For Cambell superfans, his charms might be all the fuel that’s needed to drive this weekly series. Those who want some sharply written zingers, intriguing characters or perhaps even genuine scares, however, might find Ash vs. Evil Dead is running on fumes by the end of its supersized, 45-minute premiere (airing Saturday at 9/8c). (Future installments will run 30 minutes apiece.)

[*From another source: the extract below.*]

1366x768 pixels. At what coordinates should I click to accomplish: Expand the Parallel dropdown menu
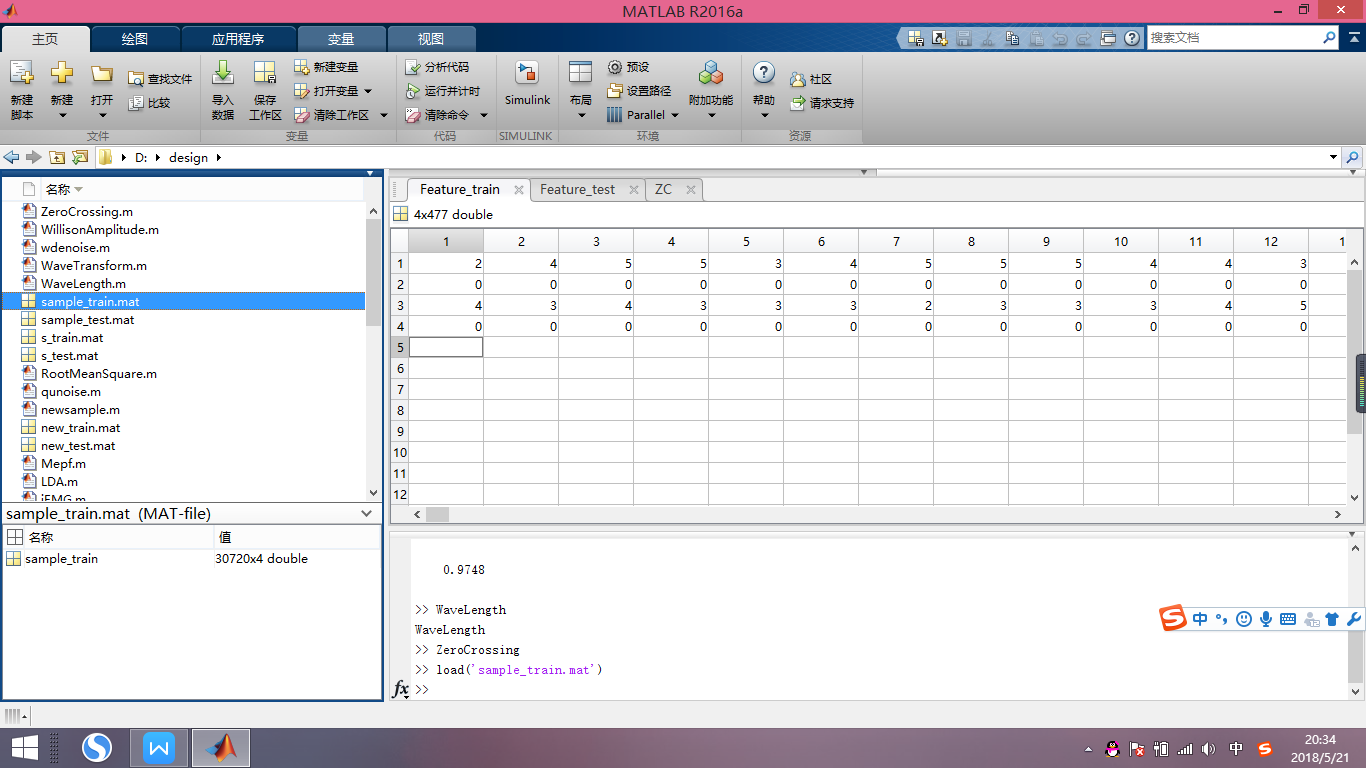(x=675, y=115)
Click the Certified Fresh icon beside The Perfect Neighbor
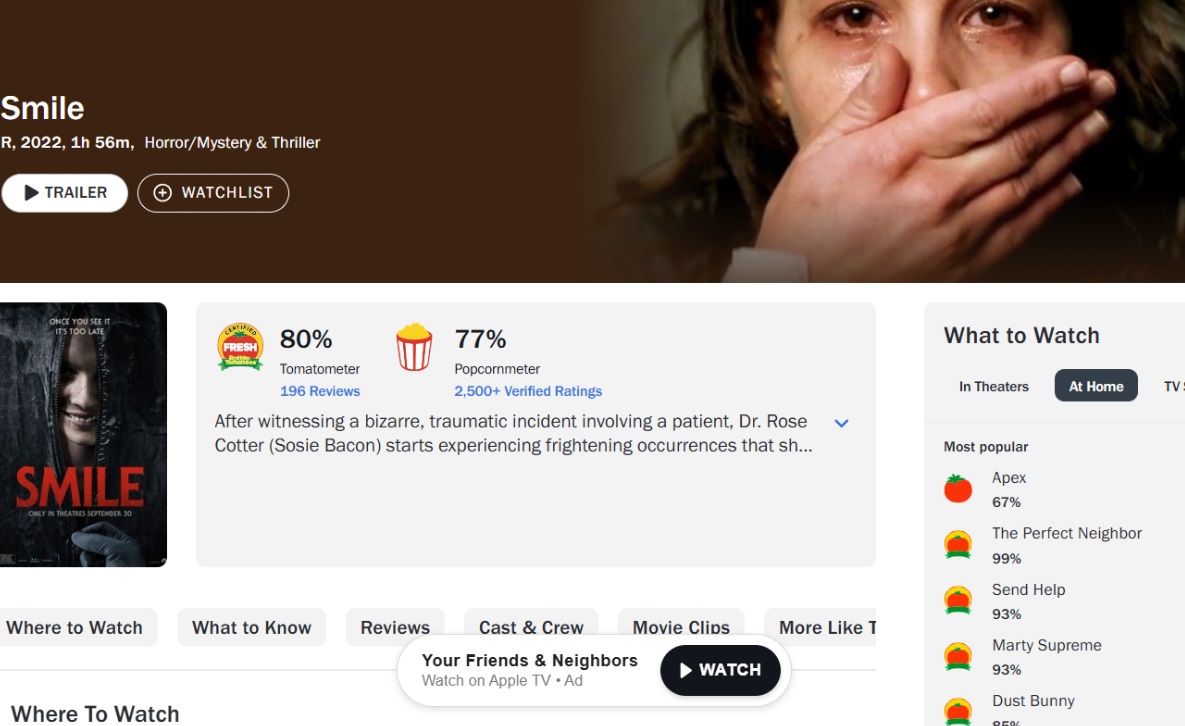Screen dimensions: 1185x726 click(x=958, y=545)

This might be a good place to warn you that I hold no great affection for The Evil Dead, the low-budget 1981 splatterfest that started it all — and I wouldn’t argue too vehemently with you if you said, “Dude, you just don’t get it,” then headed down to the comments section to hack this review to bits with a chainsaw. But given that I absolutely, positively adore Drag Me to Hell, Raimi’s 2009 comic horror flick, I don’t think I’m completely outside the target audience for Ash vs. Evil Dead, either.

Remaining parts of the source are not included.